== Task prompt ==
An exact copy of every entry is what's needed, so please transcribe them all.

== Collected data ==

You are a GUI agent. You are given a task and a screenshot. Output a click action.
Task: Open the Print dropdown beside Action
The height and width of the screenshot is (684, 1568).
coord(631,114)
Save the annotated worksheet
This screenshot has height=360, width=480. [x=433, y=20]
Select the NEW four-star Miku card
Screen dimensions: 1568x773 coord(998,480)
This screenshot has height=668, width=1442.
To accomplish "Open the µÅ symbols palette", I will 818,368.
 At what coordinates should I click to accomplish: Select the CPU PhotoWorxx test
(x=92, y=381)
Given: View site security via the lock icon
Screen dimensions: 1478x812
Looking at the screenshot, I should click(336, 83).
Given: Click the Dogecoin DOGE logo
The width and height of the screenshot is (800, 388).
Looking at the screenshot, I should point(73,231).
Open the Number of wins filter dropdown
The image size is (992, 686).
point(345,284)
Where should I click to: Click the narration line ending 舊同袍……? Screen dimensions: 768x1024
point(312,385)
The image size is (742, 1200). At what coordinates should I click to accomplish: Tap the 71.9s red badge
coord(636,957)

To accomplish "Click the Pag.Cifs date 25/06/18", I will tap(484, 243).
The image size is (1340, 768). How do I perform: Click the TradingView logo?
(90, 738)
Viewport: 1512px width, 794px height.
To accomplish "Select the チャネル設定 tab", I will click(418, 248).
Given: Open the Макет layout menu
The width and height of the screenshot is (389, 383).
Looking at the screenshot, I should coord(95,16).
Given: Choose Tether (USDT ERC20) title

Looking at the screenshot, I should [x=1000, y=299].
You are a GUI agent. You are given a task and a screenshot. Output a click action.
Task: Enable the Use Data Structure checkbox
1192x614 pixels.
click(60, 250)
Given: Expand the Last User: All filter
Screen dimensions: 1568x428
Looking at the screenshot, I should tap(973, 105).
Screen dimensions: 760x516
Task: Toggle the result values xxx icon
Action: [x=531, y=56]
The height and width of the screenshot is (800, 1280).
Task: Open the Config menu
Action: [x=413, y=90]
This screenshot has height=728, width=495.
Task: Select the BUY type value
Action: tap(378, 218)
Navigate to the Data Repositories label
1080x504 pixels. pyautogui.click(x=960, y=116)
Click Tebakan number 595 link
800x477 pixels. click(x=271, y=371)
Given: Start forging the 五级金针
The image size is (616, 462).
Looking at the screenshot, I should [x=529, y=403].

== Completed exercise ==
You are a GUI agent. You are given a task and a screenshot. Output a click action.
Task: Open the Print dropdown beside Action
The height and width of the screenshot is (684, 1568).
coord(631,114)
Save the annotated worksheet
This screenshot has height=360, width=480. [x=433, y=20]
Select the NEW four-star Miku card
Screen dimensions: 1568x773 coord(998,480)
This screenshot has height=668, width=1442.
To accomplish "Open the µÅ symbols palette", I will 818,368.
 At what coordinates should I click to accomplish: Select the CPU PhotoWorxx test
(x=92, y=381)
Given: View site security via the lock icon
Screen dimensions: 1478x812
Looking at the screenshot, I should click(336, 83).
Given: Click the Dogecoin DOGE logo
The width and height of the screenshot is (800, 388).
Looking at the screenshot, I should point(73,231).
Open the Number of wins filter dropdown
The image size is (992, 686).
point(345,284)
Where should I click to: Click the narration line ending 舊同袍……? Screen dimensions: 768x1024
point(312,385)
The image size is (742, 1200). At what coordinates should I click to accomplish: Tap the 71.9s red badge
coord(636,957)

To accomplish "Click the Pag.Cifs date 25/06/18", I will tap(484, 243).
The image size is (1340, 768). How do I perform: Click the TradingView logo?
(90, 738)
Viewport: 1512px width, 794px height.
To accomplish "Select the チャネル設定 tab", I will click(418, 248).
Given: Open the Макет layout menu
The width and height of the screenshot is (389, 383).
Looking at the screenshot, I should coord(95,16).
Given: Choose Tether (USDT ERC20) title

Looking at the screenshot, I should [x=1000, y=299].
You are a GUI agent. You are given a task and a screenshot. Output a click action.
Task: Enable the Use Data Structure checkbox
1192x614 pixels.
click(60, 250)
Given: Expand the Last User: All filter
Screen dimensions: 1568x428
Looking at the screenshot, I should tap(973, 105).
Screen dimensions: 760x516
Task: Toggle the result values xxx icon
Action: [x=531, y=56]
The height and width of the screenshot is (800, 1280).
Task: Open the Config menu
Action: [x=413, y=90]
This screenshot has height=728, width=495.
Task: Select the BUY type value
Action: tap(378, 218)
Navigate to the Data Repositories label
1080x504 pixels. pyautogui.click(x=960, y=116)
Click Tebakan number 595 link
800x477 pixels. click(x=271, y=371)
Given: Start forging the 五级金针
The image size is (616, 462).
Looking at the screenshot, I should [x=529, y=403].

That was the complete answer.